§ **Listed records**:
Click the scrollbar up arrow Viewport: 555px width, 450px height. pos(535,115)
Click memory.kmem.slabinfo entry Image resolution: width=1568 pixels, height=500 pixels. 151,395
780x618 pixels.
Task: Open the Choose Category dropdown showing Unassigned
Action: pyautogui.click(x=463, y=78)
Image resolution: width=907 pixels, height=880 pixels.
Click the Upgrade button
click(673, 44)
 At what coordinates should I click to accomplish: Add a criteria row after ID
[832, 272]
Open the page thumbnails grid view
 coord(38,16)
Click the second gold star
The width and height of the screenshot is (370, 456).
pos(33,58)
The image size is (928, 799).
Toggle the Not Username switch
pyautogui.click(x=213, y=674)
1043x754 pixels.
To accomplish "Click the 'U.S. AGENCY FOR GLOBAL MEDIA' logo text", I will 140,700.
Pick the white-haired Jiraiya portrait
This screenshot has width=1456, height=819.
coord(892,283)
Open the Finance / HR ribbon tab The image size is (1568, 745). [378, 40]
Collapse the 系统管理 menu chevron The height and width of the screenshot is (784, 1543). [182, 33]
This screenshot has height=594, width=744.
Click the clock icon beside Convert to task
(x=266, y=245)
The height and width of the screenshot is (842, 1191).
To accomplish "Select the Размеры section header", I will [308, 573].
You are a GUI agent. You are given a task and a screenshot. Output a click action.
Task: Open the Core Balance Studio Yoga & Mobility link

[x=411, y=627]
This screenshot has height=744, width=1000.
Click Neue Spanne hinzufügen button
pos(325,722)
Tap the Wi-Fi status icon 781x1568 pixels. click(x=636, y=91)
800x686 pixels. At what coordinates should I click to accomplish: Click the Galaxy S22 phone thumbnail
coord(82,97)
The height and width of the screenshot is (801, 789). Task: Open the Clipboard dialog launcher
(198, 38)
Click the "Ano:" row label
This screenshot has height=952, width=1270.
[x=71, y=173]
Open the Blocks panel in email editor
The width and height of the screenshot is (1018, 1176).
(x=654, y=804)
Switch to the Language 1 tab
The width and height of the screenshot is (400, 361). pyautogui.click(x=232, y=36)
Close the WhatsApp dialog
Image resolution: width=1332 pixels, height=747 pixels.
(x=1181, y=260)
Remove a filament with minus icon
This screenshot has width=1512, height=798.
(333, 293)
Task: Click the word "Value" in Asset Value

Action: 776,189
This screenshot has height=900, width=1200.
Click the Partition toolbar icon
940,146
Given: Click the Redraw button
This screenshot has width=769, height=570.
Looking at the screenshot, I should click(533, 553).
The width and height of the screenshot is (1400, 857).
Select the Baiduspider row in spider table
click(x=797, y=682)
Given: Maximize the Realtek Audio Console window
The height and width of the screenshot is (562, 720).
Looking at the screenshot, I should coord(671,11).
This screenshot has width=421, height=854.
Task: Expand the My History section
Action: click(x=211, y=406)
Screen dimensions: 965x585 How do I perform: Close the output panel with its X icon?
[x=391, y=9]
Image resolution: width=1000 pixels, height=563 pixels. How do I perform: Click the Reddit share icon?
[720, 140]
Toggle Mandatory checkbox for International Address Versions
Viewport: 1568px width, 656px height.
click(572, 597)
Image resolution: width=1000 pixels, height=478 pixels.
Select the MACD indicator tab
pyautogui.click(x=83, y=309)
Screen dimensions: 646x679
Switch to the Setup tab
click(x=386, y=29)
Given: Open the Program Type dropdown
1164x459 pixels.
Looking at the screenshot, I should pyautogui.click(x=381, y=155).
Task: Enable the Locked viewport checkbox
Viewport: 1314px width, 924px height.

§ **Required action**: Restate the data above exactly, keeping each word as it stands.

§ **Finished task**:
Click the scrollbar up arrow Viewport: 555px width, 450px height. pos(535,115)
Click memory.kmem.slabinfo entry Image resolution: width=1568 pixels, height=500 pixels. 151,395
780x618 pixels.
Task: Open the Choose Category dropdown showing Unassigned
Action: pyautogui.click(x=463, y=78)
Image resolution: width=907 pixels, height=880 pixels.
Click the Upgrade button
click(673, 44)
 At what coordinates should I click to accomplish: Add a criteria row after ID
[832, 272]
Open the page thumbnails grid view
 coord(38,16)
Click the second gold star
The width and height of the screenshot is (370, 456).
pos(33,58)
The image size is (928, 799).
Toggle the Not Username switch
pyautogui.click(x=213, y=674)
1043x754 pixels.
To accomplish "Click the 'U.S. AGENCY FOR GLOBAL MEDIA' logo text", I will 140,700.
Pick the white-haired Jiraiya portrait
This screenshot has width=1456, height=819.
coord(892,283)
Open the Finance / HR ribbon tab The image size is (1568, 745). [378, 40]
Collapse the 系统管理 menu chevron The height and width of the screenshot is (784, 1543). [182, 33]
This screenshot has height=594, width=744.
Click the clock icon beside Convert to task
(x=266, y=245)
The height and width of the screenshot is (842, 1191).
To accomplish "Select the Размеры section header", I will [308, 573].
You are a GUI agent. You are given a task and a screenshot. Output a click action.
Task: Open the Core Balance Studio Yoga & Mobility link

[x=411, y=627]
This screenshot has height=744, width=1000.
Click Neue Spanne hinzufügen button
pos(325,722)
Tap the Wi-Fi status icon 781x1568 pixels. click(x=636, y=91)
800x686 pixels. At what coordinates should I click to accomplish: Click the Galaxy S22 phone thumbnail
coord(82,97)
The height and width of the screenshot is (801, 789). Task: Open the Clipboard dialog launcher
(198, 38)
Click the "Ano:" row label
This screenshot has height=952, width=1270.
[x=71, y=173]
Open the Blocks panel in email editor
The width and height of the screenshot is (1018, 1176).
(x=654, y=804)
Switch to the Language 1 tab
The width and height of the screenshot is (400, 361). pyautogui.click(x=232, y=36)
Close the WhatsApp dialog
Image resolution: width=1332 pixels, height=747 pixels.
(x=1181, y=260)
Remove a filament with minus icon
This screenshot has width=1512, height=798.
(333, 293)
Task: Click the word "Value" in Asset Value

Action: 776,189
This screenshot has height=900, width=1200.
Click the Partition toolbar icon
940,146
Given: Click the Redraw button
This screenshot has width=769, height=570.
Looking at the screenshot, I should click(533, 553).
The width and height of the screenshot is (1400, 857).
Select the Baiduspider row in spider table
click(x=797, y=682)
Given: Maximize the Realtek Audio Console window
The height and width of the screenshot is (562, 720).
Looking at the screenshot, I should coord(671,11).
This screenshot has width=421, height=854.
Task: Expand the My History section
Action: click(x=211, y=406)
Screen dimensions: 965x585 How do I perform: Close the output panel with its X icon?
[x=391, y=9]
Image resolution: width=1000 pixels, height=563 pixels. How do I perform: Click the Reddit share icon?
[720, 140]
Toggle Mandatory checkbox for International Address Versions
Viewport: 1568px width, 656px height.
click(572, 597)
Image resolution: width=1000 pixels, height=478 pixels.
Select the MACD indicator tab
pyautogui.click(x=83, y=309)
Screen dimensions: 646x679
Switch to the Setup tab
click(x=386, y=29)
Given: Open the Program Type dropdown
1164x459 pixels.
Looking at the screenshot, I should pyautogui.click(x=381, y=155).
Task: Enable the Locked viewport checkbox
Viewport: 1314px width, 924px height.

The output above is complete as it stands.